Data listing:

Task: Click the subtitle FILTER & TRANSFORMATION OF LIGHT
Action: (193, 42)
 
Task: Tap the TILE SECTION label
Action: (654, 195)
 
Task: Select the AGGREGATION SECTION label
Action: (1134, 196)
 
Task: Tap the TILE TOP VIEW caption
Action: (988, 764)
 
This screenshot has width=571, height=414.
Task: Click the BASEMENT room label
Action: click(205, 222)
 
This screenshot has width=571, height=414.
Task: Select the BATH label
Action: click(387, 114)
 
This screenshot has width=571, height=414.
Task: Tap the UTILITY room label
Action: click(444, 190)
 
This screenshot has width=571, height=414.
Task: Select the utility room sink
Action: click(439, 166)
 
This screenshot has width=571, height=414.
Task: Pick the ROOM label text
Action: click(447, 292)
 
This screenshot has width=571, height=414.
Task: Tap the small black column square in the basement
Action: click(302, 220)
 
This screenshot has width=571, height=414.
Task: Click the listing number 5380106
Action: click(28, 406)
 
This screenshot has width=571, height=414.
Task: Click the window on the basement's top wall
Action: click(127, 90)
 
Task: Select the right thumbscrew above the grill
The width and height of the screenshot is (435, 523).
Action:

### EXERCISE INSTRUCTIONS
Pick out each line in the items above that contains the string "SECTION" with matching capitalization, and copy those lines.

### TASK ANSWER
Task: Tap the TILE SECTION label
Task: Select the AGGREGATION SECTION label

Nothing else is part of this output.